Medicines of biological origin have actually been around for a long time, such as blood transfusions and vaccines. New, however, are further developed so-called ATMP, Advanced Therapy Medicinal Products - drugs for advanced therapy based on cells, tissues and genes. An area where development is now fast.
- These are drugs that in many cases are individualized. By taking cells from one's own individual, removing a gene, modifying it and then putting it back, it is possible to stop, reverse or cure things that have not been possible before, for example certain forms of cancer, says Anna Tegnesjö, who works with sustainable precision health at Vinnova.
Can make a big difference in the future
So far, the use of these drugs is limited, but there are high hopes that they will make a big difference for many patients in the future.
Johan Hyllner is Executive Director Cell Therapy at AstraZeneca and leads the work of building their cell-based therapies globally
- We focus on developing cell-based therapies. An example of a project is about improving the lives of patients with heart attacks. Another example where there is currently an approved treatment concerns immunodeficiency diseases, where children have a short lifespan due to a genetic change in an enzyme. By removing cells from patients, modifying them so that they are correct and putting them back, five out of six patients can live a normal life. Another example is the use of immune cells from patients targeting blood cancer cells, which has given dramatically positive results, he says.
However, these drugs are expensive to develop and they also require a lot of resources from healthcare, both when they are developed and used.
- Access to clinical material is needed to carry out large-scale studies and more collaboration is needed with healthcare than with the development of traditional medicines. The cells need to be cultured and introduced into the patients, and this is often done in hospitals, close to the patient. It also requires a lot of research and development and access to skills. It is also about reimbursement models, how do you charge for these drugs? One way is to try to give payment according to the effect that the treatments give, says Anna Tegnesjö.
Industrial capacity is needed
- Sweden has cutting-edge research in academia, but not capacity for industrial production. There needs to be infrastructure for bioprocess development and production, preferably in Sweden so that companies do not disappear abroad. There is a need for collaborations between healthcare, academia and industry and there is also a need for collaborations between different types of academic institutions, from basic research to more applied research, says Johan Hyllner.
Sweden has cutting-edge research in academia, but not capacity for industrial production. There needs to be infrastructure for bioprocess development and production, preferably in Sweden so that companies do not disappear abroad.
Since 2016, Vinnova has invested in a large programme for research and development in biological drugs that finances centers and project in advanced therapy drugs. An example is the Center for Advanced Medical Products (CAMP), where health and medical care regions in Sweden are involved together with large pharmaceutical and biotechnology industry partners, small and medium-sized companies, universities and the RISE research institute. The plan is for it to become an internationally recognized center for advanced therapy with a focus on industry, growth for small and medium-sized enterprises, clinical practice, research and education, advanced production technology and a prominent innovation and business climate.
The center has contributed to a plan to establish a national infrastructure for advanced therapy drugs in Sweden, based on and in collaboration with a model built at the Center for Commercialization of Regenerative Medicine in Toronto Kanada.
- It is important for Sweden's development in the area and focuses primarily on the development, production and commercialization of advanced therapy drugs. We also need to continue working with the other parts of the system, replacement models, competence development, clinical practice, academic research and the patient perspective to achieve a well-functioning whole and attractiveness for Sweden in the area, says Mats Jarekrans, programme manager biological drugs at Vinnova.

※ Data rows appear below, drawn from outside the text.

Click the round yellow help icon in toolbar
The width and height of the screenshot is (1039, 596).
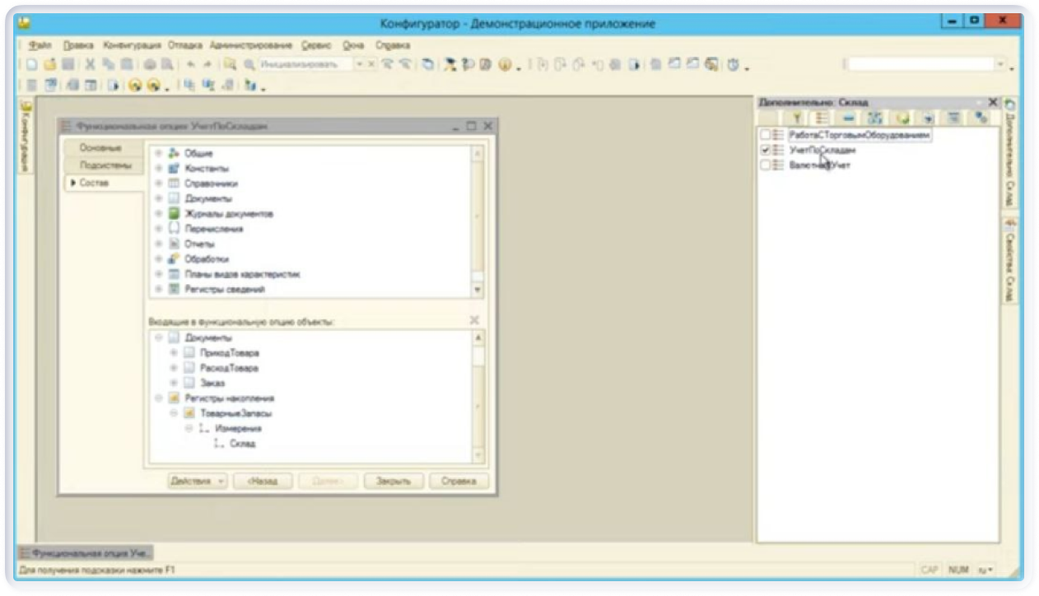pos(504,64)
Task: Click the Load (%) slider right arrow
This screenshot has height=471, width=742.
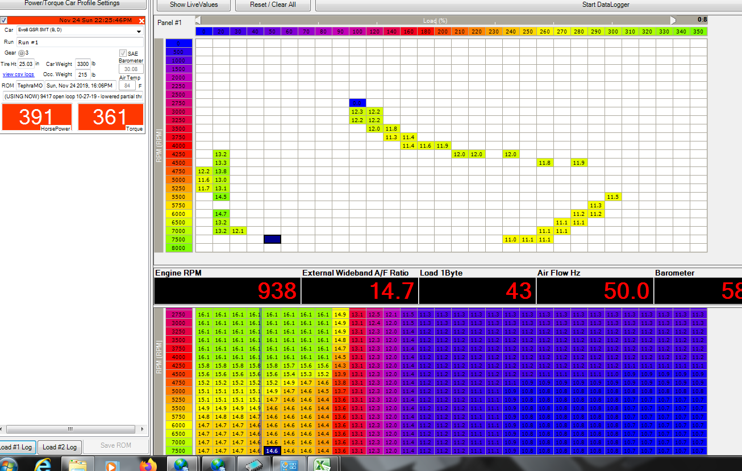Action: tap(673, 20)
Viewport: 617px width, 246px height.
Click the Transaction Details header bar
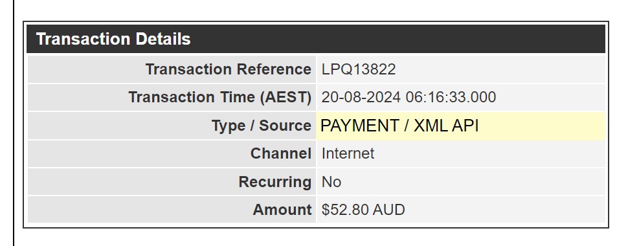pyautogui.click(x=315, y=39)
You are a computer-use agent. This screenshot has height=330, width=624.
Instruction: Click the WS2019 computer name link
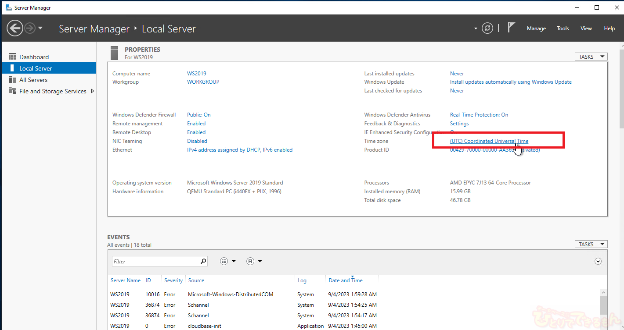(196, 74)
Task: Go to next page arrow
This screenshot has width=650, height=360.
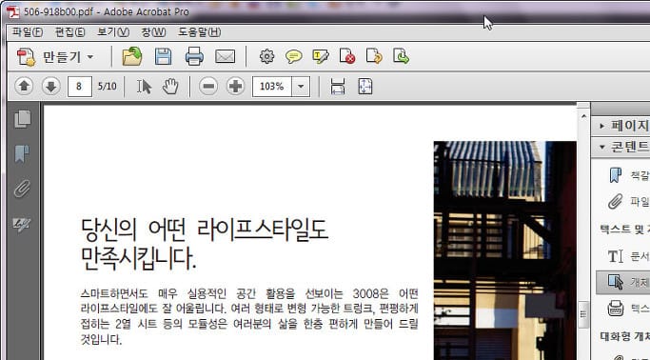Action: pyautogui.click(x=51, y=87)
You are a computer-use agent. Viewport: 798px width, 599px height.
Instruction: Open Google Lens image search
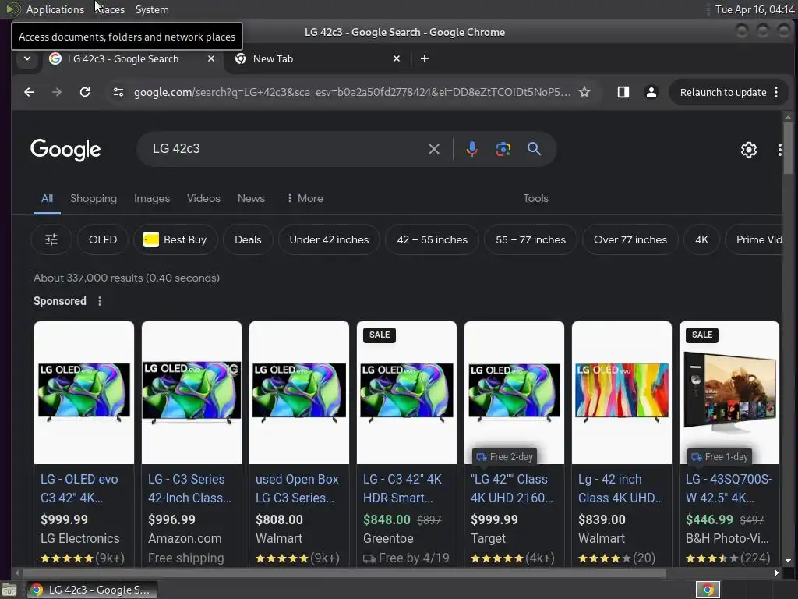tap(503, 149)
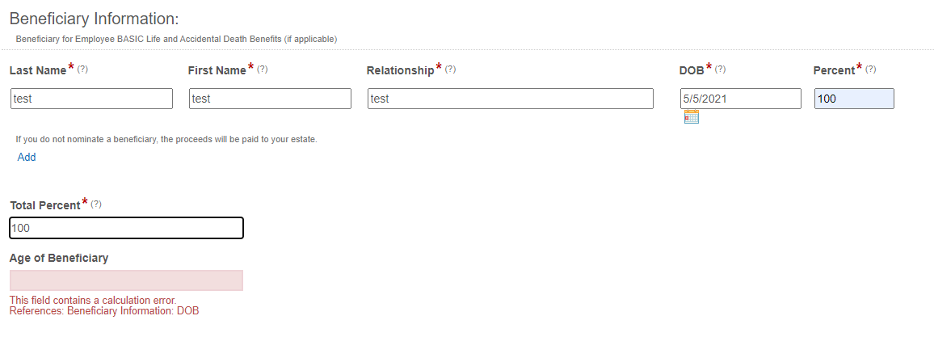Show help (?) tooltip for Relationship
The image size is (934, 337).
[x=450, y=69]

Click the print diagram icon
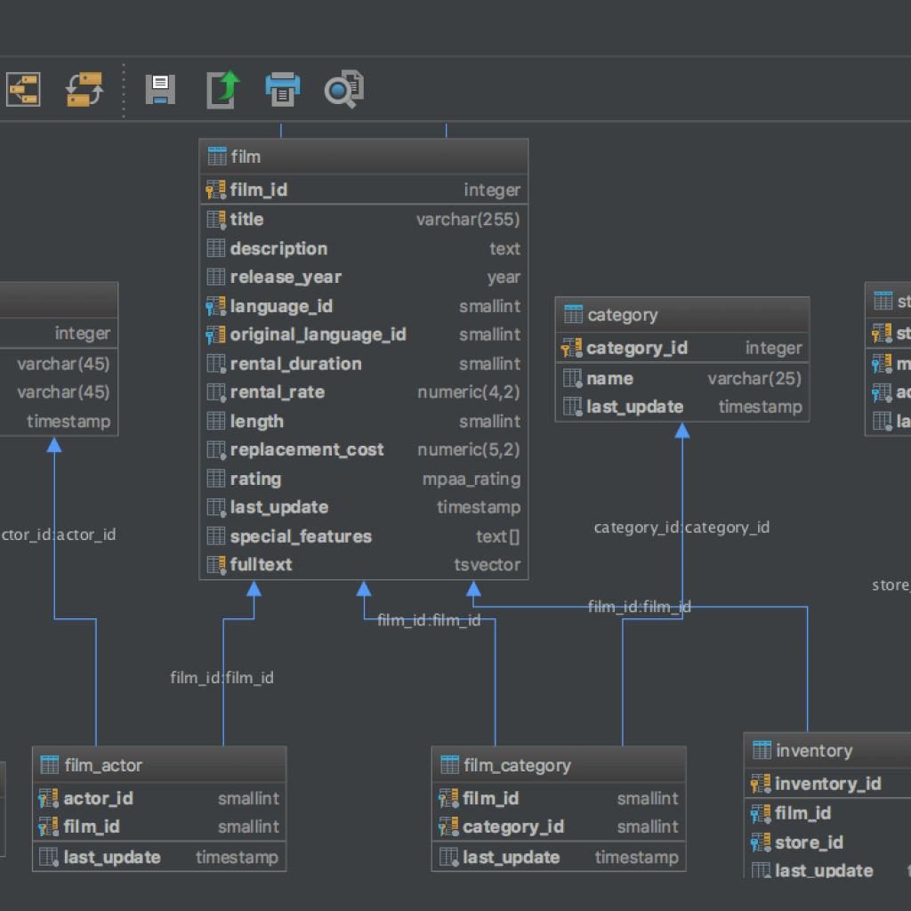[x=282, y=89]
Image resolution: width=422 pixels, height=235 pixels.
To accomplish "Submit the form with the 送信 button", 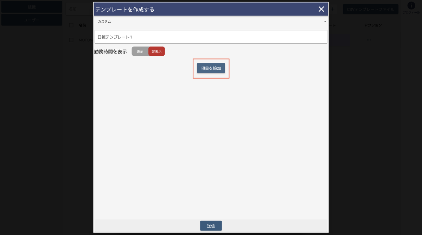I will 211,225.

On behalf of the government, Vinnova is also involved in establishing an innovation hub to enable the production of advanced drugs and vaccines in collaboration with the company NorthX Biologics in Matfors outside Sundsvall. Something that will help small businesses, growth companies and academic groups to develop their innovation projects.

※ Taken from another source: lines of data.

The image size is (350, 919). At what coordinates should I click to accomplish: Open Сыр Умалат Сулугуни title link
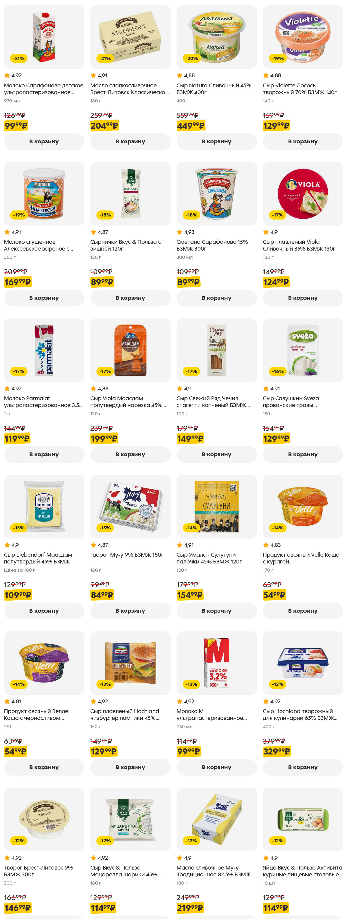coord(209,558)
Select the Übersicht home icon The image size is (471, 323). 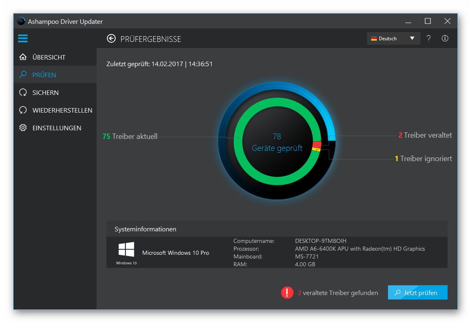(x=23, y=57)
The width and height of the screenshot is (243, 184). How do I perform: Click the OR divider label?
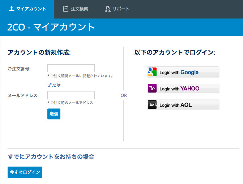[124, 95]
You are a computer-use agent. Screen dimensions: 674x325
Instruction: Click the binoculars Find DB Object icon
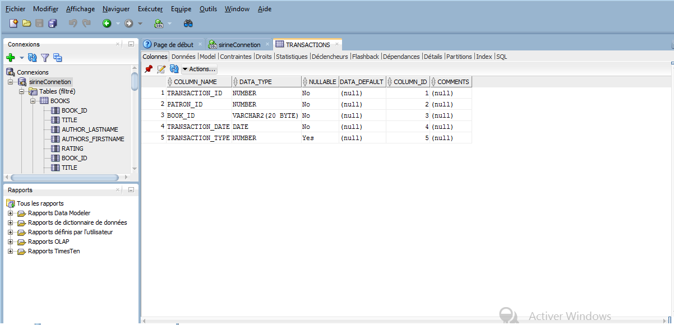click(188, 23)
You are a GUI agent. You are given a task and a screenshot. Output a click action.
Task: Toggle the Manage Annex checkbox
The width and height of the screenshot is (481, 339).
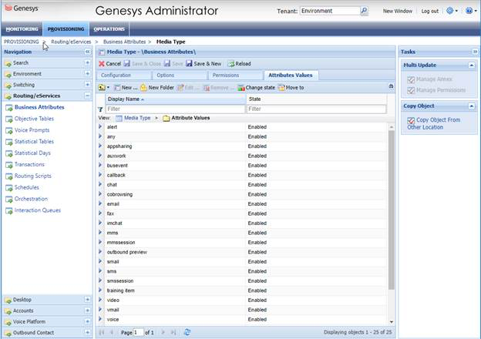click(x=410, y=79)
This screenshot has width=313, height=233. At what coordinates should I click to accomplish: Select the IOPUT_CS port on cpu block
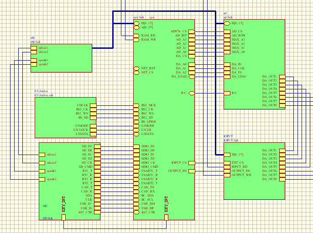tap(192, 163)
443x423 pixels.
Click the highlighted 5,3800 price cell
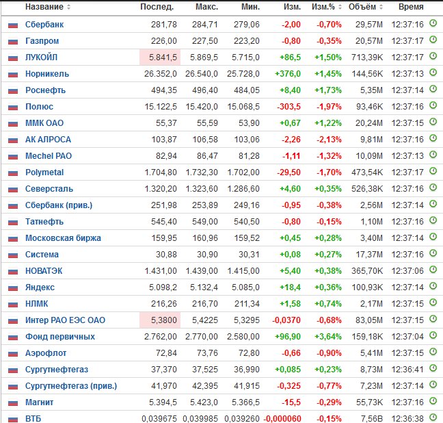pyautogui.click(x=160, y=320)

What does the future hold then?
- The hope is that cell and gene therapy-based drugs will be able to be manufactured on a large scale so that these treatments will be available to more and cheaper people. My dream is that it will be possible to treat major public diseases such as Parkinson's and diabetes and that with these therapies it will be possible to cure diseases and not just treat the symptoms. There are many clinical trials going on and breakthroughs often come suddenly, but in ten to twenty years' time I think we will see a lot of this. In some cases it will go faster, in other cases it will take longer. But we need to have a long-term perspective, says Johan Hyllner.